I acquired two of my best bottles this year, one dug and one bought. Here is my best dug bottle for 2009, a rare pontiled cone ink in emerald green.


----------



## Jim (Dec 31, 2009)

The best bottle I bought this year is this local iron pontil soda, which is one of only about seven that are known to exist.


----------



## morbious_fod (Dec 31, 2009)

My personal best find this year was a Cummings & McKinney Hutchinson bottle from the small coal mining town of Pocahontas, VA. The glass company that made the bottle was only in operation from 1892-93. Aside from a few small chips its in awesome condition.


----------



## Poison_Us (Dec 31, 2009)

Trog, the embossing on that bottle is just incredible.  Would never have guessed by looking at it that it was a Whiskey.  Lovely.

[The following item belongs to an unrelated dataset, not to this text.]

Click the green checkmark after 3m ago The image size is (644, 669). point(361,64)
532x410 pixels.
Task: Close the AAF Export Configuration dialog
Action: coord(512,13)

 Gunth, I have faith in you.  You will get your skull one day...


----------



## TROG (Dec 31, 2009)

The thistle sticks out about a 1/4 inch from the surface.



> ORIGINAL:  Poison_Us
> 
> Trog, the embossing on that bottle is just incredible.Â  Would never have guessed by looking at it that it was a Whiskey.Â  Lovely.
> 
> Gunth, I have faith in you.Â  You will get your skull one day...


----------



## beendiggin (Dec 31, 2009)

> Gunth, I have faith in you.  You will get your skull one day...


 

  []


----------



## bottlechaser62 (Dec 31, 2009)

Awesome find........Not sure how I would react if I pulled that out of the dirt!!


----------



## bottlechaser62 (Dec 31, 2009)

I dont have anything rare but dug the smaller inks (Signet and Underwoods) and then aquired their larger counterpart on Ebay this year!!


----------



## Just Dig it (Dec 31, 2009)

New years Day..figured id toss a little 6$ flea market find in the mix..didnt dig this pretty lady...but  aint she a beaut?

 still cant find any listings for a bourbon variant On the GIV-7 anywhere


----------



## Just Dig it (Dec 31, 2009)

P.s When it comes down to it i pick Charlies Bottle o Crack...Reminds me of  New Bedford


----------



## NorCalBottleHunter (Dec 31, 2009)

Here's my one, we pulled from a pit here in my home town and my most favorite whiskey
                               her first shot of daylight in a 100 years!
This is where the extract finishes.